Balakrishna Venkanna Nayak M.P. (1929–2008) was known to the people of Karnataka by his nickname, Balasaheb. He was elected from the Karwar District Constituency (Uttar Kannada) in 1971 to Loka Sabha (the lower house), of the Parliament of India.

==Career==

Balasaheb was the youngest son of Barrister Venkanna H. Nayak (Gati Saheb). Balasaheb lost his father when he was four months old and his mother Parvati Naik raised him in Belgaum, Karnataka, along with two of his elder siblings. He attended Banaras Hindu University and in 1952, he was awarded M.Sc. with distinction in agricultural science. In 1958, he was selected by the Central Government to study advanced agricultural sciences in Sweden for two years. He became the youngest Joint Registrar of the Cooperative Department, Karnataka at the age of 36 in 1965. However, he resigned in 1970 at the age of 40 to join the Indira Gandhi's Congress Party. In 1971 he contested in the Lokasabha election representing Indian National Congress Party (Mrs. Gandhi's Congress). He won the election with a landslide margin against Dinakara Desai.

Balasaheb served as the chairman of the "All India Nuclear Energy Subcommittee", 1972–75 . He was also the member of the Defense Subcommittee under the chairmanship of Jagjivan Ram, the Defense Minister in Mrs. Gandhi's cabinet.

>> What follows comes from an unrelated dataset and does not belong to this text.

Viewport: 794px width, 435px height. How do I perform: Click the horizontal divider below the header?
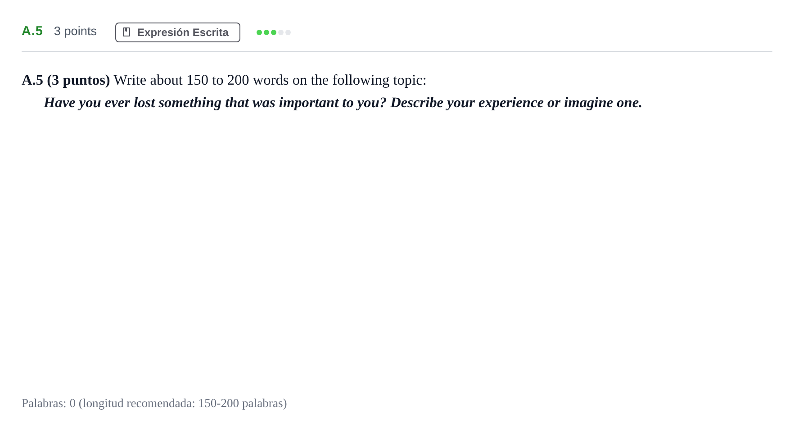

Balasaheb was a close friend of Piloo Mody who was the founder and President of the Swatantra Party. Piloo Mody recommended to Morarji Desai, the Prime minister of India (77–79) that Balasaheb be appointed as the Governor General of Andaman and Nicobar Islands. However, Balasaheb turned down the proposal as Morarji Desai was elected by the Janata Party (Fractious Coalition Party) which was not Balasaheb's political party during that time.

==His views==
His book, "Long Long Way to Go" was a contradictory illustration of the Indira Gandhi's ruling party that was plagued with corruption. The objective of the book was to introduce corrective methods to curb the corruption but the publication was not well received by Mrs. Gandhi. Balasaheb published Janadhwani (voice of the people) a weekly Kannada news paper, 1977–2005. His newspaper mainly vindicated the rights of commoners. Balasaheb was an honorary advisor and a regular contributor of editorials to Karavali Munjavu a Kannada newspaper published from Karwar. Balasaheb was guided by his own principles. He later contested again as an independent candidate for Lok Sabha and lost. He was a passionate reader and revolutionary thinker. He always gave the example of Galileo whose theory in astronomy was not accepted for a long time. Like an average Indian, Balasaheb chose to retire in Gonehalli village in a small bungalow with three rooms. His mode of transportation was a bicycle. Along his bike ride, he waved to the people standing by the wayside and hollered "Jayawagali" (Success to thee). All his life, he fought against corruption.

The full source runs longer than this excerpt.